▶ **Input records**:

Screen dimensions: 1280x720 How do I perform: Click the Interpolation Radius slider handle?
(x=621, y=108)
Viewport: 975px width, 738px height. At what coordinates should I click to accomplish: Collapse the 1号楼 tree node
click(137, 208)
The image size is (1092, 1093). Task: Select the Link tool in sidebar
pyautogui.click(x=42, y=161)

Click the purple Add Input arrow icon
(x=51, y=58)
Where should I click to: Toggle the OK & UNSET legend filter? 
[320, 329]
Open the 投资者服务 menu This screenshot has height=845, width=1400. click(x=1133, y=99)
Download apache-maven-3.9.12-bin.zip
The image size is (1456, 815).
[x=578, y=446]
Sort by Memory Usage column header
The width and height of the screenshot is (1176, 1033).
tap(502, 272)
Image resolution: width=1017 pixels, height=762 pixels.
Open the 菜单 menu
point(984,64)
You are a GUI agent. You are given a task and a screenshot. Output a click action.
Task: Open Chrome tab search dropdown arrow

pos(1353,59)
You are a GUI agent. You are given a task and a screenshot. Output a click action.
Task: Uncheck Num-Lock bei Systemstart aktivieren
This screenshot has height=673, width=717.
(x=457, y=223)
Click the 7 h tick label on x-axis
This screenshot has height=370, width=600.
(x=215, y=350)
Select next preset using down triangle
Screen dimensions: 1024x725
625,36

▶ **Your instructions**: Convert every line of these items into a JSON list of strings, one string per line, leaving out the blank lines.

▶ **Output of the task**:
[
  "Screen dimensions: 1280x720 How do I perform: Click the Interpolation Radius slider handle?",
  "(x=621, y=108)",
  "Viewport: 975px width, 738px height. At what coordinates should I click to accomplish: Collapse the 1号楼 tree node",
  "click(137, 208)",
  "The image size is (1092, 1093). Task: Select the Link tool in sidebar",
  "pyautogui.click(x=42, y=161)",
  "Click the purple Add Input arrow icon",
  "(x=51, y=58)",
  "Where should I click to: Toggle the OK & UNSET legend filter? ",
  "[320, 329]",
  "Open the 投资者服务 menu This screenshot has height=845, width=1400. click(x=1133, y=99)",
  "Download apache-maven-3.9.12-bin.zip",
  "The image size is (1456, 815).",
  "[x=578, y=446]",
  "Sort by Memory Usage column header",
  "The width and height of the screenshot is (1176, 1033).",
  "tap(502, 272)",
  "Image resolution: width=1017 pixels, height=762 pixels.",
  "Open the 菜单 menu",
  "point(984,64)",
  "You are a GUI agent. You are given a task and a screenshot. Output a click action.",
  "Task: Open Chrome tab search dropdown arrow",
  "pos(1353,59)",
  "You are a GUI agent. You are given a task and a screenshot. Output a click action.",
  "Task: Uncheck Num-Lock bei Systemstart aktivieren",
  "This screenshot has height=673, width=717.",
  "(x=457, y=223)",
  "Click the 7 h tick label on x-axis",
  "This screenshot has height=370, width=600.",
  "(x=215, y=350)",
  "Select next preset using down triangle",
  "Screen dimensions: 1024x725",
  "625,36"
]